La tentation sera forte pour les élus de faire des SAGE un outil pour ajouter seulement l'aménagement du "milieu aquatique" superficiel à la politique déjà menée avec l'aide des agences de l'eau. Il existe aujourd'hui un très grand retard dans la gestion collective locale des eaux souterraines par rapport à ce qui se passe pour les eaux de surface ; on peut craindre que le lancement de la procédure des SAGE n'accentue ce décalage.
C'est en réalité souvent pour organiser la gestion des ressources souterraines méconnues et en particulier gérer efficacement leurs apports aux eaux de surface, que des SAGE seront les plus utiles.

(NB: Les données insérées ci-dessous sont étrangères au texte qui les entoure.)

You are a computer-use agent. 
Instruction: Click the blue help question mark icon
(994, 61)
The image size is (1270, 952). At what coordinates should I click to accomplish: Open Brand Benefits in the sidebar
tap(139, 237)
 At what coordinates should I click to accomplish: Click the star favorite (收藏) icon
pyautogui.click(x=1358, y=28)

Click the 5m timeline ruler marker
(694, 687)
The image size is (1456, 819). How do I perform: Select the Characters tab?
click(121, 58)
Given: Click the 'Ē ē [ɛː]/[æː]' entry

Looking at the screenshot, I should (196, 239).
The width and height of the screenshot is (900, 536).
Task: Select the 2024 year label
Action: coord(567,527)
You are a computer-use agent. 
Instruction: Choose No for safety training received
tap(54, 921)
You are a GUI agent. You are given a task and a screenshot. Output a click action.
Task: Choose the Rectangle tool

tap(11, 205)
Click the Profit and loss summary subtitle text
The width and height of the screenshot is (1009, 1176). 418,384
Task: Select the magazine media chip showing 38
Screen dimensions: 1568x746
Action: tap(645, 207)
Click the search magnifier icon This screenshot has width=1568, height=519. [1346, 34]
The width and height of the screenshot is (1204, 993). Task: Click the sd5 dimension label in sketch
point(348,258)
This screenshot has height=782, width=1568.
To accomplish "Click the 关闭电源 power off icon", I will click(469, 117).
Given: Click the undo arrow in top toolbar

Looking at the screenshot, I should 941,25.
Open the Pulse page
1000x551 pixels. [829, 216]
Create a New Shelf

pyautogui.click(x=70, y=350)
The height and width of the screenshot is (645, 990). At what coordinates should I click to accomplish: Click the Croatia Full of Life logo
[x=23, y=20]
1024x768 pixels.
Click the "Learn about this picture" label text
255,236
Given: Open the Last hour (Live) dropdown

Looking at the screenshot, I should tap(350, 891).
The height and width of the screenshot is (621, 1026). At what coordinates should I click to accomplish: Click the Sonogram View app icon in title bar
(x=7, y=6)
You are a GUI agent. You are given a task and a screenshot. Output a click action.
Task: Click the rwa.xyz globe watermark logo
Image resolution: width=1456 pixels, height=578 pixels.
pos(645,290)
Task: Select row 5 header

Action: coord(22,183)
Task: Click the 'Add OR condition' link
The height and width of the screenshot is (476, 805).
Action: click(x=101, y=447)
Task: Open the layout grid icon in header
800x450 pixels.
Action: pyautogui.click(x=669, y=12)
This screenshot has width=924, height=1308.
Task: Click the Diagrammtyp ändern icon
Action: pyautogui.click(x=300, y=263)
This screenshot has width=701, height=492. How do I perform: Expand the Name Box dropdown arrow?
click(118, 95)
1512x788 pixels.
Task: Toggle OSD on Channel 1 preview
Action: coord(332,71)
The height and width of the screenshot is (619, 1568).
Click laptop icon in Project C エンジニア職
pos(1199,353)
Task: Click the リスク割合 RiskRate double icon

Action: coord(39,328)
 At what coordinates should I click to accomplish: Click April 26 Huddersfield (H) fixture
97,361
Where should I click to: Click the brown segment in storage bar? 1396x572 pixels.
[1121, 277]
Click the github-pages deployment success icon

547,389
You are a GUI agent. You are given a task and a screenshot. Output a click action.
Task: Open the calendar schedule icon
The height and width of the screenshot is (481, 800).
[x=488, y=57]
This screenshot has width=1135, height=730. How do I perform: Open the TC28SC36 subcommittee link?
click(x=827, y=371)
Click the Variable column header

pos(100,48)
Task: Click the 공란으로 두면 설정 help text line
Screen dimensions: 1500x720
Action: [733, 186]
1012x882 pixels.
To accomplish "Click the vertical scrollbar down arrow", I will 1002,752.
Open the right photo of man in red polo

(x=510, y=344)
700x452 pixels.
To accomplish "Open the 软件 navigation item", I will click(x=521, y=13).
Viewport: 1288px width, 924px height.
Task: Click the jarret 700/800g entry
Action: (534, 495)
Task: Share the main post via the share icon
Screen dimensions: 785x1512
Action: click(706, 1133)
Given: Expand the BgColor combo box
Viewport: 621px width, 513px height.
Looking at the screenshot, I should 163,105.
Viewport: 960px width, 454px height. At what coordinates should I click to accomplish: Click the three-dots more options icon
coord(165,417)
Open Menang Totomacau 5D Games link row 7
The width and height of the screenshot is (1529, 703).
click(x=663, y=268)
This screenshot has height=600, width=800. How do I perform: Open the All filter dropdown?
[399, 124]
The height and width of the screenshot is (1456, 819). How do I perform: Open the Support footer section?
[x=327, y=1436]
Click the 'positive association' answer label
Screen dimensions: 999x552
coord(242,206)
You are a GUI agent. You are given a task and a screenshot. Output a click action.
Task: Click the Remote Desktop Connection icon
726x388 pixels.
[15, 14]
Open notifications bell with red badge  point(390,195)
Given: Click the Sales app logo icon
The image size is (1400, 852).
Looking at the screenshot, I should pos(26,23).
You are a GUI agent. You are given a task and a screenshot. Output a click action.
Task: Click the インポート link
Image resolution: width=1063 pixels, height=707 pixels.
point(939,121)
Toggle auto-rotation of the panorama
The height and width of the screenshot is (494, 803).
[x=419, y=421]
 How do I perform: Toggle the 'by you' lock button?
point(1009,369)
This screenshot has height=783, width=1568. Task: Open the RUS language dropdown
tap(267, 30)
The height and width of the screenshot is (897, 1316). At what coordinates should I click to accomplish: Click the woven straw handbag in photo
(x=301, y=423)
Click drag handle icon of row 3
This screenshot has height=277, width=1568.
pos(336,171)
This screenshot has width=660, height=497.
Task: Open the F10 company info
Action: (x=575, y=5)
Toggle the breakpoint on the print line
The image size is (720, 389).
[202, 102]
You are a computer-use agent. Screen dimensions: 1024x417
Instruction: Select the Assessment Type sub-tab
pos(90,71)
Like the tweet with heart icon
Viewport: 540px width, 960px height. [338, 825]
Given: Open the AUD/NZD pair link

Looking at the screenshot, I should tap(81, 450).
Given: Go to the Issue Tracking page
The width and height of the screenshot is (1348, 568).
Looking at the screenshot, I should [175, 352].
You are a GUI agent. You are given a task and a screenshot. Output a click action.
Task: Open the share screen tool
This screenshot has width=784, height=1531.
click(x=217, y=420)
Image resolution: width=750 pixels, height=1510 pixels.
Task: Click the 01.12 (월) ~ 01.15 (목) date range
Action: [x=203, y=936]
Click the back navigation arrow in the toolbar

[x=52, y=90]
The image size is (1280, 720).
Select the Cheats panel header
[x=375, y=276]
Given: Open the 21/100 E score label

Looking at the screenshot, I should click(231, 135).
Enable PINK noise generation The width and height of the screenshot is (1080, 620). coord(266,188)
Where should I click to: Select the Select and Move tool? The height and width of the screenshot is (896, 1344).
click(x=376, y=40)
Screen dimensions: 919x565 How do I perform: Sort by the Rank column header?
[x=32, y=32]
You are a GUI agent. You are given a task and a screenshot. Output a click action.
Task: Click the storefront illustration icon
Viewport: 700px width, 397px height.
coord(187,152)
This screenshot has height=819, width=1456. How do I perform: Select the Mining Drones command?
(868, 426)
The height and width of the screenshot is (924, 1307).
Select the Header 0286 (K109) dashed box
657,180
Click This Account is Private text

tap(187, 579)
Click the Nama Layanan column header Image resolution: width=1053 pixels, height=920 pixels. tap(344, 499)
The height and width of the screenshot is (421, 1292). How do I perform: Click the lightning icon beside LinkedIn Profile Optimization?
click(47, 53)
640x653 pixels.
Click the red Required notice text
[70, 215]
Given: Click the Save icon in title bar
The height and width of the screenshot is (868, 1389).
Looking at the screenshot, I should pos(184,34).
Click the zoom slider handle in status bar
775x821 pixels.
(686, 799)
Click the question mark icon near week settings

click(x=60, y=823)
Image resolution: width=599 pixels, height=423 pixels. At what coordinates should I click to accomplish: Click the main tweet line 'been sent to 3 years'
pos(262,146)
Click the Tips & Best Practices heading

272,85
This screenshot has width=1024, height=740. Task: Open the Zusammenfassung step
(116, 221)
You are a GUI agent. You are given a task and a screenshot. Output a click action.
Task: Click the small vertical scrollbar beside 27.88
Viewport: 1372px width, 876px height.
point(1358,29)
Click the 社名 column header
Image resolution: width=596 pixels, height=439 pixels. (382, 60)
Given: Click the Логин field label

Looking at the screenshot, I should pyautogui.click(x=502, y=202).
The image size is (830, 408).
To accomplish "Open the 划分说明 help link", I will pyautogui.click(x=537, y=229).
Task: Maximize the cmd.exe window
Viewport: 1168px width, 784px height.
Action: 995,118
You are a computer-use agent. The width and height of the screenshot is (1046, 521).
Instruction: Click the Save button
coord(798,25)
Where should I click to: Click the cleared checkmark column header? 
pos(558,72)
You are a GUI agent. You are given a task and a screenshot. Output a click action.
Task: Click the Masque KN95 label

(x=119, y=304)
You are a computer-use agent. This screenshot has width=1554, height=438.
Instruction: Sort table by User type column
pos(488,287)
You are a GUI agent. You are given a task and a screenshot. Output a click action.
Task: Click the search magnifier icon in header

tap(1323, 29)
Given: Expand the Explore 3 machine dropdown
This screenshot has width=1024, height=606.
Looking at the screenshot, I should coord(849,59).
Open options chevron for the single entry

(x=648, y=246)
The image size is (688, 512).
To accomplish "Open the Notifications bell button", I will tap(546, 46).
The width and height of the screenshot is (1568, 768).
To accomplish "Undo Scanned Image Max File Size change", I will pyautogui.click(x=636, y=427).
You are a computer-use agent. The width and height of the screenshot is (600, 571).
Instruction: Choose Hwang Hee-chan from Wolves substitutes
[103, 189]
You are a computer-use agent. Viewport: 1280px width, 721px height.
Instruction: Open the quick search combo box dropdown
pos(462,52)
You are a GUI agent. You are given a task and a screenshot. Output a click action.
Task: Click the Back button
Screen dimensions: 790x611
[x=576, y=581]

Parce qu'il n'existe aujourd'hui, pratiquement rien dans le domaine de la gestion collective des aquifères et parce que le problème lui-même des liaisons entre eau souterraine et cours d'eau n'est pas (ou est mal) posé, il faut donner la priorité à la constitution de SAGE dont la zone de compétence soit celle d'un aquifère important (nappe de Beauce, aquifère de Gironde, Bassin ferrifère lorain, nappe d'Alsace, grands karsts) ou modeste (ASTIEN).
Il
est peu probable que les élus poussent à la constitution
de SAGE conçus pour gérer des aquifères importants
; il serait bon que l'administration prenne l'initiative de les proposer.
1
La définition administrative des "nappes d'accompagnement des cours
d'eau" devrait prendre en compte d'une part le délai dans lequel
un prélèvement dans la nappe commence à réduire
le débit du cours d'eau (inférieur à 20 jours par
exemple) et d'autre part la puissance de l'aquifère.